Bijak Bermedsos dan Skeptis

PRINDONESIA.CO | Kamis, 10/10/2019 | 4.779
Dibutuhkan sikap tegas warganet terhadap para penyebar hoaks. Terutama, di dalam grup chat seperti WhatsApp.
Dok. PR INDONESIA/ Aisyah

Rendahnya tingkat literasi digital masyarakat Indonesia saat ini menjadi salah satu masalah terbesar yang dihadapi pemerintah. Khususnya, Kemenkominfo dalam menciptakan dunia maya yang sehat, aman dan bersih dari pernyebaran hoaks.

JAKARTA, PRINDONESIA.CO – Fakta ini mengemuka di event konferensi Siberkreasi Nitizen Fair 2019 sesi “Digi Conference I: Beat Negativity with Positivity” di Jakarta, Sabtu (5/10/2019).
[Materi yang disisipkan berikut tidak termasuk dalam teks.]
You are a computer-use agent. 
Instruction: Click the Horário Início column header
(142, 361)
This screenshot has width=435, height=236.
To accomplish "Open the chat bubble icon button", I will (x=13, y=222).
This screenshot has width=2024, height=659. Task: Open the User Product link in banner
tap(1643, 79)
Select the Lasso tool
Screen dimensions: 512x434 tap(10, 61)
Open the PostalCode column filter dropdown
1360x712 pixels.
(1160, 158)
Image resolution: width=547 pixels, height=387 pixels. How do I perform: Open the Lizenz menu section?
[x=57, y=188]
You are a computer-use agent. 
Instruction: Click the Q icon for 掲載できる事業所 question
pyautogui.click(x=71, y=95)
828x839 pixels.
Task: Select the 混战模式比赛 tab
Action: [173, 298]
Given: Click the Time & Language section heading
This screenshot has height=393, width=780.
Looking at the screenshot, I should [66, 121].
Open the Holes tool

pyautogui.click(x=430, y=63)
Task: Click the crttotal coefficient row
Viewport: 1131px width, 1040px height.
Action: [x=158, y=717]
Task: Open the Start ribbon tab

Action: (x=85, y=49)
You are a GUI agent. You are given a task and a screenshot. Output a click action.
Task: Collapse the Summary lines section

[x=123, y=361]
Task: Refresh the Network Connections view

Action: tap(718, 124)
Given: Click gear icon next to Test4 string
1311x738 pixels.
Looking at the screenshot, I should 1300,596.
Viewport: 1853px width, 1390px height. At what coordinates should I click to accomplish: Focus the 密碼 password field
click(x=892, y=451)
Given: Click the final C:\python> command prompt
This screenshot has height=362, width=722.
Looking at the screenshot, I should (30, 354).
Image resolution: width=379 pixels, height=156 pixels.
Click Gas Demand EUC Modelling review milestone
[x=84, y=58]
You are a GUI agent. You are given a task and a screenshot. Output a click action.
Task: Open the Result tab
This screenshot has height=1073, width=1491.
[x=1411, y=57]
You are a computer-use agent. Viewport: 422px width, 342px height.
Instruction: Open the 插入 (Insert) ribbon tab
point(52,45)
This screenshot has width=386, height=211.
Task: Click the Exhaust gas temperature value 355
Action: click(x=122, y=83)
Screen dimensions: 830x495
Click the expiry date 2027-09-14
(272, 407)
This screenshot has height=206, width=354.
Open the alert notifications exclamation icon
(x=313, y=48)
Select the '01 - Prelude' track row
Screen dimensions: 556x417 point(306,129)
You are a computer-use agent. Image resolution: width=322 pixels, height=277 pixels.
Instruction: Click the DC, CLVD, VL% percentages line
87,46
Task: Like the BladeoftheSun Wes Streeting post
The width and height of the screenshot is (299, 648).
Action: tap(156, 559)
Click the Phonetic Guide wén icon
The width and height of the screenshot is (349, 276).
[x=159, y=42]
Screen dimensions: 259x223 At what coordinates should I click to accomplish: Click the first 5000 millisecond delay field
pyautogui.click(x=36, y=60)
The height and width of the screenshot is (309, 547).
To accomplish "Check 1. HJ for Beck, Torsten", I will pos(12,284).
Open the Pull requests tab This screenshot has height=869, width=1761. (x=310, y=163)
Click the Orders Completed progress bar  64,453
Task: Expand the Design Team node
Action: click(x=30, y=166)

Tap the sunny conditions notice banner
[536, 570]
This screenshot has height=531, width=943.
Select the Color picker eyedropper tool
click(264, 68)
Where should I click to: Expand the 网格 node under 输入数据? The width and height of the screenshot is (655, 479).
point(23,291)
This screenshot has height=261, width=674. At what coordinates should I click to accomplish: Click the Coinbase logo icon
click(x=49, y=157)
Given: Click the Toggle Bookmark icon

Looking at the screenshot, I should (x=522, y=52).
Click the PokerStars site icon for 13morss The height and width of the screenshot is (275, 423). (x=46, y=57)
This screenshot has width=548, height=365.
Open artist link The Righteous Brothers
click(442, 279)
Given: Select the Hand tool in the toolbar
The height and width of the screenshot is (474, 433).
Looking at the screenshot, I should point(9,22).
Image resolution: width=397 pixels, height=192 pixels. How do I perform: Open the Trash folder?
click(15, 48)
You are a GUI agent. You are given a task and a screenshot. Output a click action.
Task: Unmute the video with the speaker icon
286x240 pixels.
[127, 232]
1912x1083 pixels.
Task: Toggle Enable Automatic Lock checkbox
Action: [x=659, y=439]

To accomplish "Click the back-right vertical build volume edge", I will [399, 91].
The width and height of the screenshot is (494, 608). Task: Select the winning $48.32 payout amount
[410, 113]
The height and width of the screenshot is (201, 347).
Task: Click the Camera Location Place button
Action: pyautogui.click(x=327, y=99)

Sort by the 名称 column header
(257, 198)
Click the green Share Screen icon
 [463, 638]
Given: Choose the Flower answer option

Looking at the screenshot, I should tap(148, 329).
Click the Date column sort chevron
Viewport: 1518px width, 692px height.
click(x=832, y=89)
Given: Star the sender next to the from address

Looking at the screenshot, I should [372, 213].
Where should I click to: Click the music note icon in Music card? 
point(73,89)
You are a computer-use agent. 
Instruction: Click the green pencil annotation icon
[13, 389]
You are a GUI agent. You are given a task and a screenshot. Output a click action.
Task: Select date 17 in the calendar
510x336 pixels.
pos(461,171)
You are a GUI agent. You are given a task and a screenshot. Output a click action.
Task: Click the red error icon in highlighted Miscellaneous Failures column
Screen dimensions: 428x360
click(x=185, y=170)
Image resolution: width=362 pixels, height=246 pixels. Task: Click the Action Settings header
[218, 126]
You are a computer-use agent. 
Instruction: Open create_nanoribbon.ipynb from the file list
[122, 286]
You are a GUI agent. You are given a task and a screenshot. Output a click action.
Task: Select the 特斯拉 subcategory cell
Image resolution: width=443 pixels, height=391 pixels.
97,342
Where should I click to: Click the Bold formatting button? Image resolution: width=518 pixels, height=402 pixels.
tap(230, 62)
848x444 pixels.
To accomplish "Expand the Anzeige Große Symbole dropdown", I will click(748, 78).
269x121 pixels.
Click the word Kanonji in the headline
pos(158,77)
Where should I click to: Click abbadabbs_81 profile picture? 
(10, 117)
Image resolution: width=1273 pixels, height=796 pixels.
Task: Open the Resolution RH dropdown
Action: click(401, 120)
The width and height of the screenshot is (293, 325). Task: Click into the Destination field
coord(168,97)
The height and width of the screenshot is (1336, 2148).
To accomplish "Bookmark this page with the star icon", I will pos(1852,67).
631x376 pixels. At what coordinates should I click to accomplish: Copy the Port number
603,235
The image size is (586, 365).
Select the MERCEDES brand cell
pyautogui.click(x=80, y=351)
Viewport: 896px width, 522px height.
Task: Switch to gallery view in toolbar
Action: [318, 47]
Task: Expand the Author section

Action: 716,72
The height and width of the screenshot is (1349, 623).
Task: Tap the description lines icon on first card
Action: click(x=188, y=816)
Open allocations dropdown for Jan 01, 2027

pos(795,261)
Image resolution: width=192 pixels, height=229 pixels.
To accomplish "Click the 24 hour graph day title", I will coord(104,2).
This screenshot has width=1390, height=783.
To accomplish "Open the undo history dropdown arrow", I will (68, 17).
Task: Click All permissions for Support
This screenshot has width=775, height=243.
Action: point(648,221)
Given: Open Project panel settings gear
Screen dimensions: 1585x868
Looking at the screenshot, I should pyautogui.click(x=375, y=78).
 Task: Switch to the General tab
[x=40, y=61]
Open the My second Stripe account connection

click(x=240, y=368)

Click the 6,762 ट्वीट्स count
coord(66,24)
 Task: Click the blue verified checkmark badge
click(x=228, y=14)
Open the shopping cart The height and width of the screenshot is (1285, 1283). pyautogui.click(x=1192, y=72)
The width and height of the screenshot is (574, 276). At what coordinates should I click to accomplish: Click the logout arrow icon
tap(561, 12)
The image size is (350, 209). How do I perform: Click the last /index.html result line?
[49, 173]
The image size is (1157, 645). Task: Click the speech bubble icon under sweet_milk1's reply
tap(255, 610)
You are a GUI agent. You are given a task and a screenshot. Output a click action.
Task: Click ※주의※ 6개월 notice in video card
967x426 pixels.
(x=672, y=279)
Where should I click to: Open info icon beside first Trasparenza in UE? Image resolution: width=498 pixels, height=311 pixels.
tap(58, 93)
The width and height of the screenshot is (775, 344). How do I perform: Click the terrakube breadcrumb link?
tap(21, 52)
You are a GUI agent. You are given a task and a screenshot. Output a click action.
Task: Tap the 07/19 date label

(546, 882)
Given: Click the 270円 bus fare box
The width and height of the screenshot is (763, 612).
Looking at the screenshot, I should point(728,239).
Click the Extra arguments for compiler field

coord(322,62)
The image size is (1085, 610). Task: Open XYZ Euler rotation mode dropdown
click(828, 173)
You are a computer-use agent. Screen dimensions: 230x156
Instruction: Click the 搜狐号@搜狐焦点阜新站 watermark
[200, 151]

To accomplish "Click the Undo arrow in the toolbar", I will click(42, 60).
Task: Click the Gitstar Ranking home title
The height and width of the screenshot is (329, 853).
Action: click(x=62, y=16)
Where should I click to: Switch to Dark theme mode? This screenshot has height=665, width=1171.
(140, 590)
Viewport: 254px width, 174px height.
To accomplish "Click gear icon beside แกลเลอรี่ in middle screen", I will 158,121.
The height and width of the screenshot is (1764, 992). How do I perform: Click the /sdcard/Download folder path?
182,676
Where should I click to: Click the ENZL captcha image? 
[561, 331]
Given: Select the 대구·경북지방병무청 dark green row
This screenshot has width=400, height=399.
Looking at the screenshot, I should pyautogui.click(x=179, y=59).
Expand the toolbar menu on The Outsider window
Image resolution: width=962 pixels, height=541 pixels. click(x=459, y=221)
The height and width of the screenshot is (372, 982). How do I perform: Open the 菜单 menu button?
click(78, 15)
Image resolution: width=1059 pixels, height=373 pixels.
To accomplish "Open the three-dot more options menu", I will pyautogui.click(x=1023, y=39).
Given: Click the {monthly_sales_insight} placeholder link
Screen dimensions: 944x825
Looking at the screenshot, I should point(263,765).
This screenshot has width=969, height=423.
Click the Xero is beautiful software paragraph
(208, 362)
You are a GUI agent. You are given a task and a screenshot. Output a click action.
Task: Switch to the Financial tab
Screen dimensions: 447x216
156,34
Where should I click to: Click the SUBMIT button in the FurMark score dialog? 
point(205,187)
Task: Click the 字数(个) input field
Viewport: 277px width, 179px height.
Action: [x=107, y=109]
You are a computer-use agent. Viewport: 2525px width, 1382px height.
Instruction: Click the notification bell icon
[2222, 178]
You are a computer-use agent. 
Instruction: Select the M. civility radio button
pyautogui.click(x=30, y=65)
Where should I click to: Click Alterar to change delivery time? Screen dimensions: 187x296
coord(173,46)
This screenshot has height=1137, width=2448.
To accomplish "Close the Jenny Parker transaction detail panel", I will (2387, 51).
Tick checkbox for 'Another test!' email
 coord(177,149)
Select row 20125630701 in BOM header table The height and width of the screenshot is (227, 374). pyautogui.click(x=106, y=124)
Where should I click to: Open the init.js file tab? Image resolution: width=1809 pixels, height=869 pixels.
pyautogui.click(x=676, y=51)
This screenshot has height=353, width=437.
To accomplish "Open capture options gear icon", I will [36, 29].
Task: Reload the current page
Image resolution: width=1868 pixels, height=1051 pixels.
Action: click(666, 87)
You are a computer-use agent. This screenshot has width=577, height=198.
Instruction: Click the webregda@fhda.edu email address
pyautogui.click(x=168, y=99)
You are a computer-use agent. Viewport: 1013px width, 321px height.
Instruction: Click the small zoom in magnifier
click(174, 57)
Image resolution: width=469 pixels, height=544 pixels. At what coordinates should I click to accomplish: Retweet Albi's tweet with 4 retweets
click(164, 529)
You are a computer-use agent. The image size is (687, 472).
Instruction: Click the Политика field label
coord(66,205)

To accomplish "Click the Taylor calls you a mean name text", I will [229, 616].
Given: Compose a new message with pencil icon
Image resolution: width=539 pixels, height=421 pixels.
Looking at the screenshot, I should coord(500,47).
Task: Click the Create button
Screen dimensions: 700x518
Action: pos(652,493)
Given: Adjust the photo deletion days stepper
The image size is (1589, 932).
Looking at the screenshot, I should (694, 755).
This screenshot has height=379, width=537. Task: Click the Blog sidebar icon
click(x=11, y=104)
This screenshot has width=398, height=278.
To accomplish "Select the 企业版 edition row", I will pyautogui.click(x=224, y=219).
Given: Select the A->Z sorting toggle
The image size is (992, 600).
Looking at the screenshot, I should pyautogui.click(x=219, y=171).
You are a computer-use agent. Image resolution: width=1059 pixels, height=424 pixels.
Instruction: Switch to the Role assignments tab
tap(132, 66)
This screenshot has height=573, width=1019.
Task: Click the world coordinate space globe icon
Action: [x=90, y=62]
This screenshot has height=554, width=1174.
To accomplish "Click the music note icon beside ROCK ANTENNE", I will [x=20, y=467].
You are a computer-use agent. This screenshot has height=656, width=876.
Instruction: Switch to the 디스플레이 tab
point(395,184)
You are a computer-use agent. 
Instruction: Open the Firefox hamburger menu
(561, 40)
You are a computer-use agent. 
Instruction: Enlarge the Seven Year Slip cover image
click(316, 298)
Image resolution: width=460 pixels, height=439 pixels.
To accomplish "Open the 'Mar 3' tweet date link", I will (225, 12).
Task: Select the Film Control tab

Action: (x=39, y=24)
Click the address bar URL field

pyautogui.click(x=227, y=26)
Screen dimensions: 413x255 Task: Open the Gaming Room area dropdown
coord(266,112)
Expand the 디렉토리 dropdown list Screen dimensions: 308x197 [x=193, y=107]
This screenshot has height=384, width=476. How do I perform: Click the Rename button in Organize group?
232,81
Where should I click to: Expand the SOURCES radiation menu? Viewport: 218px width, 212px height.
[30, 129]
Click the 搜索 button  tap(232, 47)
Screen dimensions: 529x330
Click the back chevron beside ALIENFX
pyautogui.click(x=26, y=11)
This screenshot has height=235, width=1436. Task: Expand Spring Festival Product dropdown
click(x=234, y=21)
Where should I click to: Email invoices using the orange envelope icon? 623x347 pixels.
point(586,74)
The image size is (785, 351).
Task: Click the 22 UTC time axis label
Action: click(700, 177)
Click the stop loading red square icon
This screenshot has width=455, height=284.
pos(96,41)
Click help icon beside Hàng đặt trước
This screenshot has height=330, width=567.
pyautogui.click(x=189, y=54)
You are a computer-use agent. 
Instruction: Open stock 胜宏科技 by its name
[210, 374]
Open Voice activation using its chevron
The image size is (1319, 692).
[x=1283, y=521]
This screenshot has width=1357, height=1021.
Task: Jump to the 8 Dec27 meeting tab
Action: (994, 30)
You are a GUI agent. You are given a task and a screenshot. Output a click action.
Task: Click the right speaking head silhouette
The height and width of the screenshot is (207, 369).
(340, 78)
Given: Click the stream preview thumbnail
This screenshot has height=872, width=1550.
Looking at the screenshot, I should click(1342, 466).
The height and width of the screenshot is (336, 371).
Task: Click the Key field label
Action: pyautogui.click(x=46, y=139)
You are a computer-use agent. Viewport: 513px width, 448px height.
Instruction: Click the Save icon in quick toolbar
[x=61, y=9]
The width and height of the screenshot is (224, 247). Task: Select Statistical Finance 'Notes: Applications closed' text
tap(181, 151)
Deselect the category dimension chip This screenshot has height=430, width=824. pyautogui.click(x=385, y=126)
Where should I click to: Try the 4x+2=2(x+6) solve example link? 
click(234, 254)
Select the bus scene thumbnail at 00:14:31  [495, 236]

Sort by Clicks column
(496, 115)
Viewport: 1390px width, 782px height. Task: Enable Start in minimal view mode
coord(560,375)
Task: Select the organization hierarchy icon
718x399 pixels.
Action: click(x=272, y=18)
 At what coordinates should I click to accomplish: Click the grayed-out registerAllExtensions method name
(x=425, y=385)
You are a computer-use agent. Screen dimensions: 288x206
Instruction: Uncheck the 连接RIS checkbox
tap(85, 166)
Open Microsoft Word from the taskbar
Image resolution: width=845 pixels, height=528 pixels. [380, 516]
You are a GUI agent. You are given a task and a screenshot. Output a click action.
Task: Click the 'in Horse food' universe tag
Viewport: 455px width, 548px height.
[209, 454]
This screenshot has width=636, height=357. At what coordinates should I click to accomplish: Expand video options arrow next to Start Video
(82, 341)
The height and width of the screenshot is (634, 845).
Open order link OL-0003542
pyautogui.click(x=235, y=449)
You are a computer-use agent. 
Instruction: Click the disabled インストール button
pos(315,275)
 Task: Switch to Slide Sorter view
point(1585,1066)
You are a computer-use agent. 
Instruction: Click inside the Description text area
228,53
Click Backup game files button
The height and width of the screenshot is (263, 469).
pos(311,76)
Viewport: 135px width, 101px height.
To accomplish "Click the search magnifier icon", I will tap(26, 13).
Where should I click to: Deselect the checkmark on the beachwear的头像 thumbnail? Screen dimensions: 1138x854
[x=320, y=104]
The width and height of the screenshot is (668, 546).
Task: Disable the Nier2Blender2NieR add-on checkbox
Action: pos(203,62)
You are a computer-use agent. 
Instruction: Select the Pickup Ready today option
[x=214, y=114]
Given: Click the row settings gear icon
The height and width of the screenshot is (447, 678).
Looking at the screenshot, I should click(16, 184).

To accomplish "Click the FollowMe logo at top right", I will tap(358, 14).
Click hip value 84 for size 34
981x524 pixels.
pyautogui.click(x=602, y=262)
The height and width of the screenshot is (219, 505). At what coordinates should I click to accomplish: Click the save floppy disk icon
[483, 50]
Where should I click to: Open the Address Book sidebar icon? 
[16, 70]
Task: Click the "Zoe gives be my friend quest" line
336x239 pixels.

Menteri Komunikasi dan Informatika Rudiantara yang menjadi keynote speaker hari itu secara gamblang mengatakan, pesatnya perkembangan era digital menjadikan penyebaran informasi sulit untuk dibendung.

Ya, tidak dapat dipungkiri kecanggihan internet memang memudahkan warganet dalam memperoleh informasi. Namun, kondisi ini bisa menjadi bumerang. "Meski kemajuan digital memudahkan kita berkomunikasi dan berinteraksi, di sisi lain kita juga berada di lingkungan yang rentan terhadap penyebaran konten negatif. Sebut saja, hoaks, cyberbullying hingga online radicalism," ujarnya.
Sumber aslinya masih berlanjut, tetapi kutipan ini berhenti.